LTCI, Télécom Paris, Institut Polytechnique de Paris, 75634 Paris, France.
Metabolites. 2019 Aug 1;9(8):160. doi: 10.3390/metabo9080160.
In small molecule identification from tandem mass (MS/MS) spectra, input-output kernel regression (IOKR) currently provides the state-of-the-art combination of fast training and prediction and high identification rates. The IOKR approach can be simply understood as predicting a fingerprint vector from the MS/MS spectrum of the unknown molecule, and solving a pre-image problem to find the molecule with the most similar fingerprint. In this paper, we bring forward the following improvements to the IOKR framework: firstly, we formulate the IOKRreverse model that can be understood as mapping molecular structures into the MS/MS feature space and solving a pre-image problem to find the molecule whose predicted spectrum is the closest to the input MS/MS spectrum. Secondly, we introduce an approach to combine several IOKR and IOKRreverse models computed from different input and output kernels, called IOKRfusion. The method is based on minimizing structured Hinge loss of the combined model using a mini-batch stochastic subgradient optimization. Our experiments show a consistent improvement of top-k accuracy both in positive and negative ionization mode data.
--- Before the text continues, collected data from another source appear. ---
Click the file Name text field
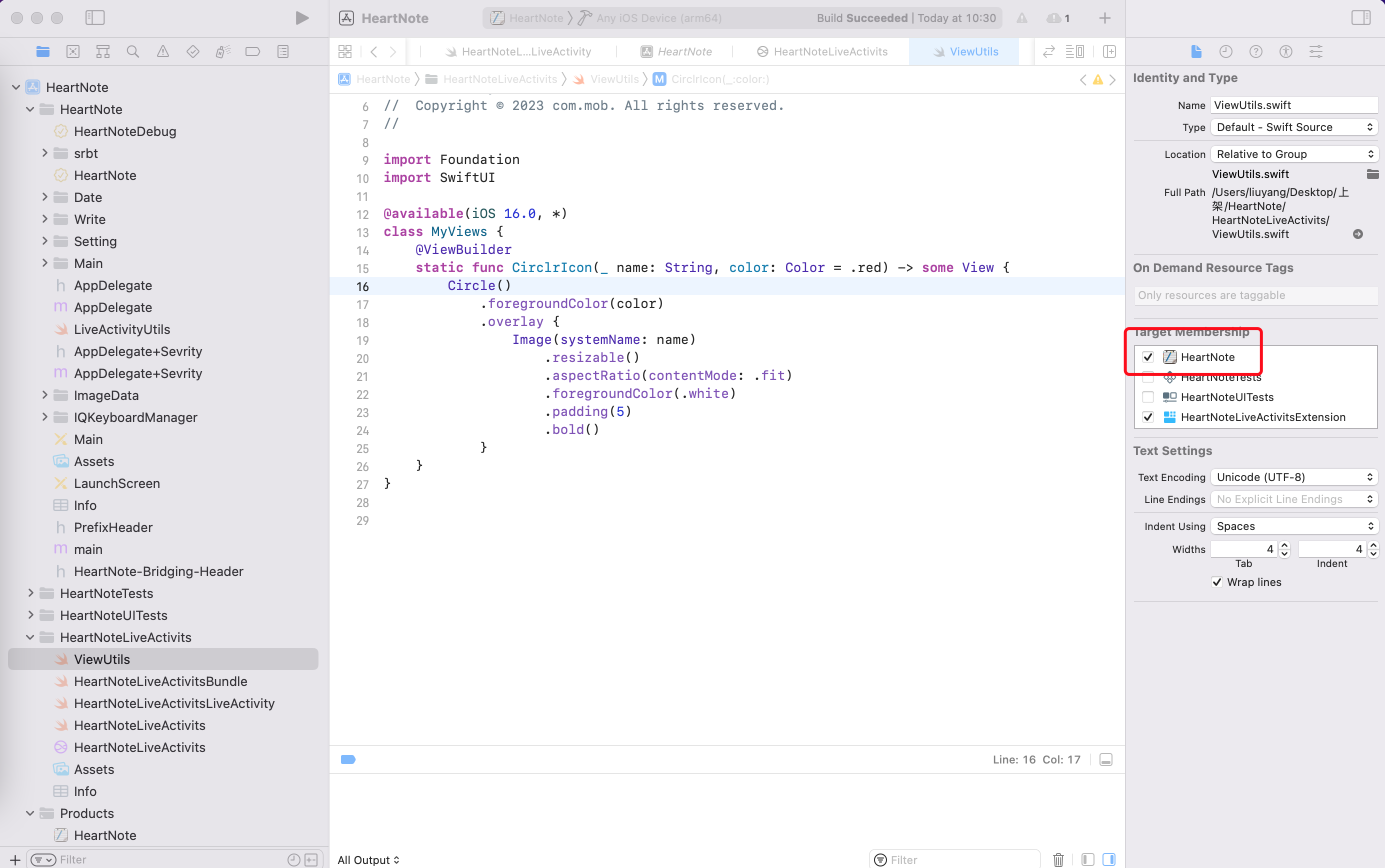 pos(1294,105)
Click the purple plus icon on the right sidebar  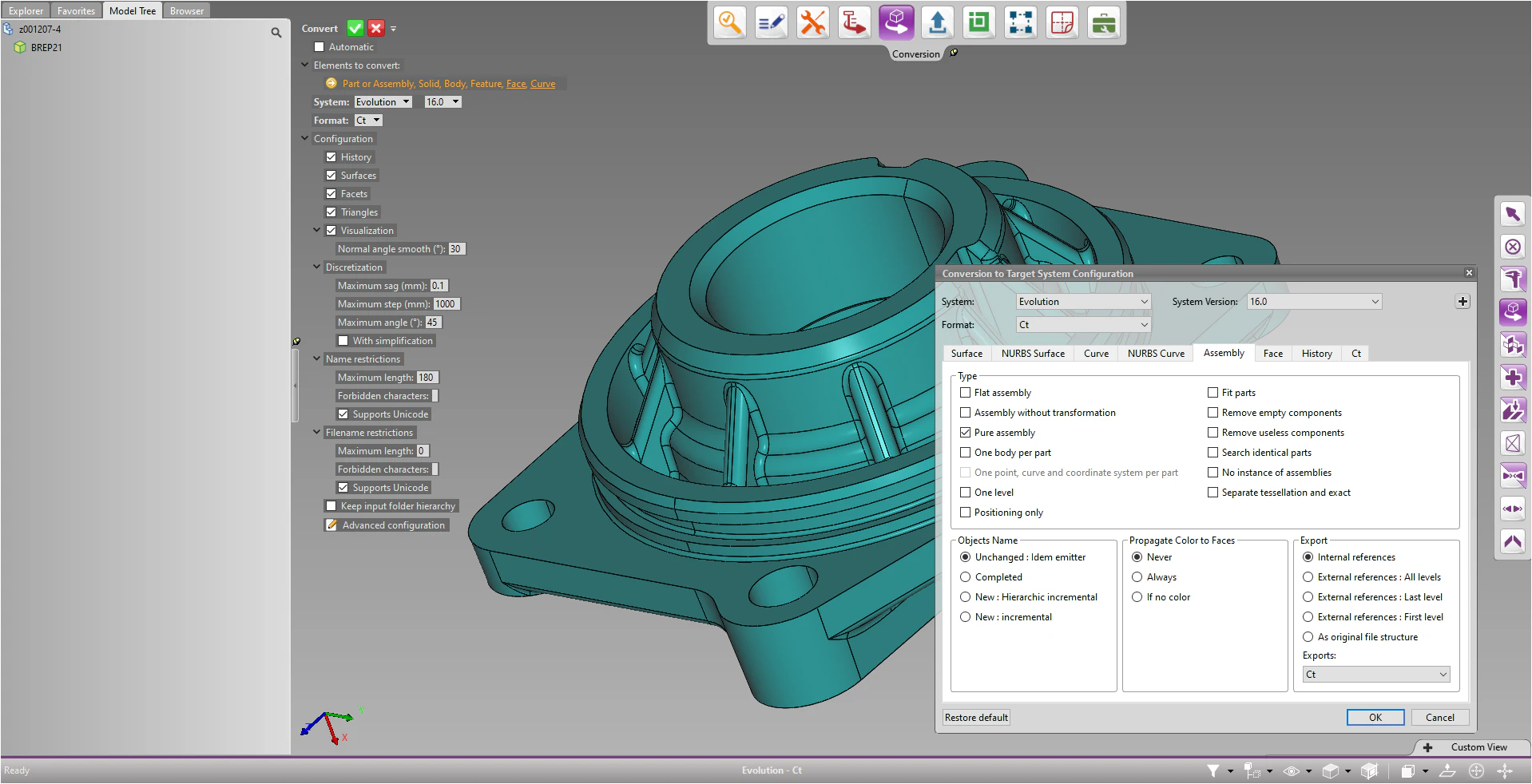tap(1513, 377)
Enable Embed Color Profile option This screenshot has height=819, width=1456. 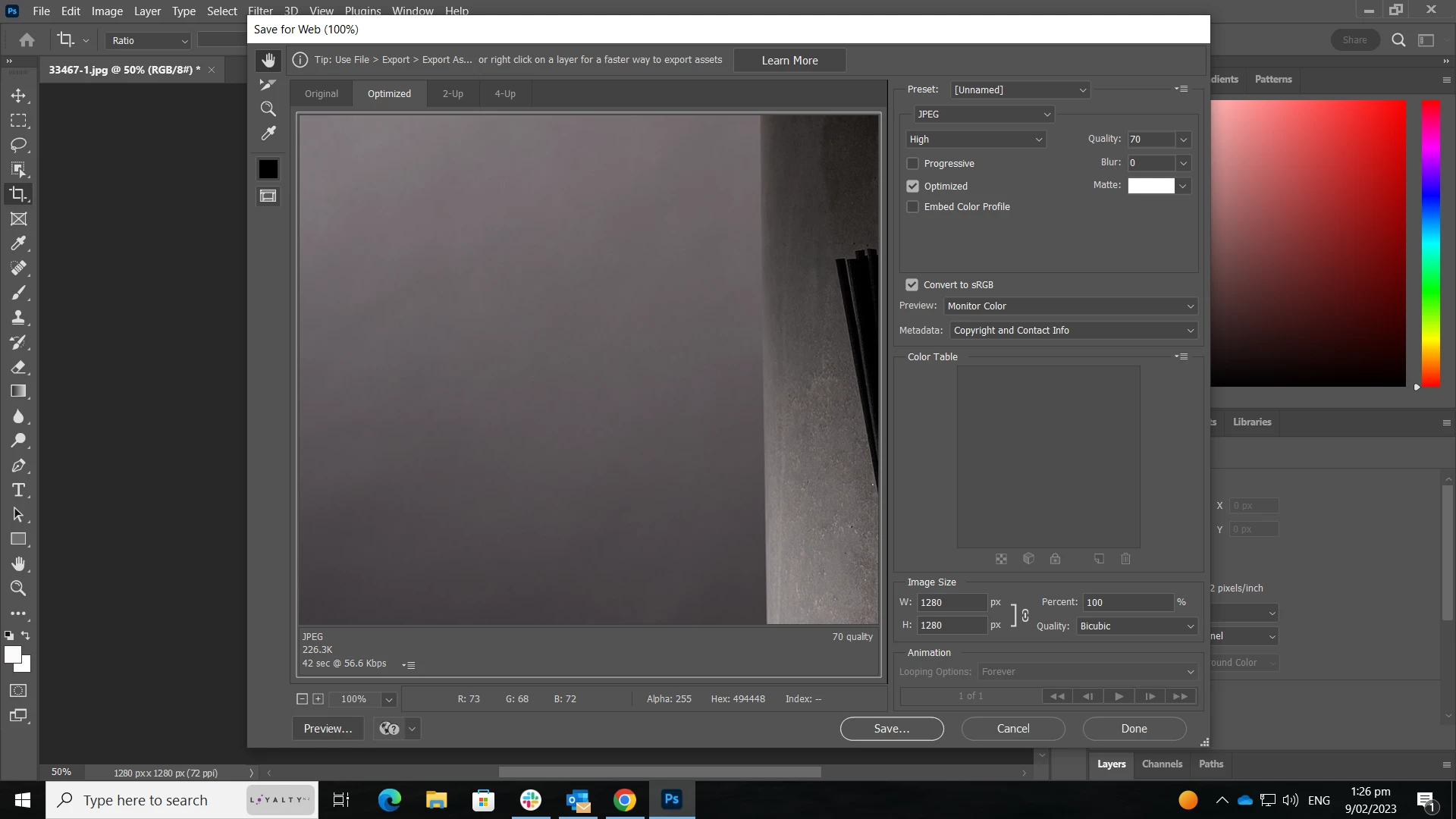tap(913, 207)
在从小分子串联质谱(MS/MS)谱图中识别分子的过程中,输入-输出核回归(IOKR)目前在快速训练与预测以及高识别率方面提供了最先进的组合。IOKR方法可以简单理解为从未知分子的MS/MS谱图预测一个指纹向量,并解决一个原像问题以找到具有最相似指纹的分子。在本文中,我们对IOKR框架提出了以下改进:首先,我们构建了IOKR反向模型,该模型可以理解为将分子结构映射到MS/MS特征空间,并解决一个原像问题以找到其预测谱图最接近输入MS/MS谱图的分子。其次,我们引入了一种方法,将从不同输入和输出核计算得到的多个IOKR和IOKR反向模型进行组合,称为IOKR融合。该方法基于使用小批量随机次梯度优化来最小化组合模型的结构化铰链损失。我们的实验表明,在正离子和负离子模式数据中,前k准确率都有持续提高。